We are still discarding her right side milk, but that will stop today as the milk is no longer dark and we should taste to know where its at. ANYWAY! We are not seperating the calf at night and are still pulling 2 gallons off her, one off either half. Her milk is so incredibly rich (Im not complaining). It takes 2.5 days to seperate so youcan see the faintest cream line, and its over 50% cream!  Her calf is growing fat, muscular and well VERY quickly.  She is grass hay fed with oats to make her stand, and she has 24hr access to fresh water (i read low water consumption can increase cream content.

Is this something i should have concerns over? 

What on EARTH do i do with this much gorgeous cream? Lol


----------



## Hens and Roos (Apr 10, 2015)

Congrats on all the cream.....how about ice cream, cream puffs...


----------



## Sweetened (Apr 10, 2015)

Oh gosh. Icecream with this cream would be insanely rich! Cream puffs... sounds.. delicate and delicious.


----------



## frustratedearthmother (Apr 10, 2015)

Ice cream, butter, ice cream, sour cream, ice cream... hmmmm...have I mentioned ice cream yet???  Or just a bowl of whipped cream and a spoon..


----------



## babsbag (Apr 10, 2015)

You share the cream with all your goatie friends.  I am jealous.


----------



## Sweetened (Apr 10, 2015)

Lol! My goats produce a small skiff of cream and i give it to the cats, cant stand the flavor!

Will have ti get an icecream maker.


----------



## norseofcourse (Apr 10, 2015)

Opera fudge... mmmmmmmmmmm


----------



## Sweetened (Apr 10, 2015)

What is this singing fudge of which you speak?


----------



## WildRoseBeef (Apr 10, 2015)

Concerns over creamy milk with a calf growing quickly and fat on it? Uh-uh! Nope! Gosh, just think about the ice cream you can make from all that good stuff...!!!  

But here's something to consider: According to this link (http://www.ag.ndsu.edu/pubs/ansci/dairy/as1118.pdf) a diet high in fibre will increase milk fat content. Increasing concentrate or grains will decrease milk fat content. That, and milk fat content increases when the cow is in good condition.

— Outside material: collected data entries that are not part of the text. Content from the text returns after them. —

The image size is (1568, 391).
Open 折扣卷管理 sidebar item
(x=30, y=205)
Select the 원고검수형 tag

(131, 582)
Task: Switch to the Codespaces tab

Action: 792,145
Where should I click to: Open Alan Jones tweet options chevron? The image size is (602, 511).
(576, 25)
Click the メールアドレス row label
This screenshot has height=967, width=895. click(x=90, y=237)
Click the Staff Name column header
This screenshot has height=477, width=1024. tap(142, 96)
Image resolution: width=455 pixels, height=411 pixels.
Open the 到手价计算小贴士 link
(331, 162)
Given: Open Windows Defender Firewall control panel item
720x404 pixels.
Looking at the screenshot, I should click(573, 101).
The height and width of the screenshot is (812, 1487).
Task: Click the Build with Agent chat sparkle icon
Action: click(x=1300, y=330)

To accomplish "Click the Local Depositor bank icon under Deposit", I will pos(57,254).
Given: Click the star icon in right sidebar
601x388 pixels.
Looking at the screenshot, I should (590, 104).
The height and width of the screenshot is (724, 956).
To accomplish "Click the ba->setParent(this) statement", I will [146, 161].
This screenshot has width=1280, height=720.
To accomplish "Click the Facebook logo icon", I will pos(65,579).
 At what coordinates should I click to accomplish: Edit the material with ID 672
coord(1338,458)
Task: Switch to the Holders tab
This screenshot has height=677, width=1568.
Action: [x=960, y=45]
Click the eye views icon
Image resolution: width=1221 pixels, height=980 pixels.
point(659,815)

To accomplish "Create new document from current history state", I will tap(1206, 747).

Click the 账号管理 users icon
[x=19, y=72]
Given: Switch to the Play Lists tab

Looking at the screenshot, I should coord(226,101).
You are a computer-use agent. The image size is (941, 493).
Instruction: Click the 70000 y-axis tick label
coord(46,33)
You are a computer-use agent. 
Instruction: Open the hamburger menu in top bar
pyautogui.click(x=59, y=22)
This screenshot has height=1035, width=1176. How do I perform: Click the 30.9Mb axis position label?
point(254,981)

Then of course you get the influence of genetics too.

Really, though, I wouldn't be worried. If the calf is doing great, then there's nothing to worry about.


----------



## norseofcourse (Apr 10, 2015)

LOL - Opera fudge is a white fudge, rich and creamy and oh so horribly bad for you I'm sure.  The main ingredients are three and a half pounds of sugar, and a quart of heavy cream.  It's boiled to a certain temperature, cooled, then turned by hand until it 'sets up' (about an hour).  Then 'rested' for an hour or so in a cool place, then worked with the hands again to soften it (this part's easy) and can at this point be rolled into logs, or have fruit or nuts mixed into it, or even rolled into balls and dipped in chocolate.  It's a lot of work, and I doubt very many people make it anymore.  I find few people who even know what it is.

I learned how to make opera fudge from my grandparents.  They usually made a batch in the winter around Christmas - it had to be made when the humidity was low.  Grandma said it's possible to make it when the humidity is higher, you have to boil it to a slightly higher temperature, but I don't know how much higher.

I haven't made it for a few years, I really should do a batch next winter.


----------



## Bossroo (Apr 11, 2015)

A 8 hour daily concentrated gym program IS in order to not break the scale.    Or buy another calf for this cow to raise.


----------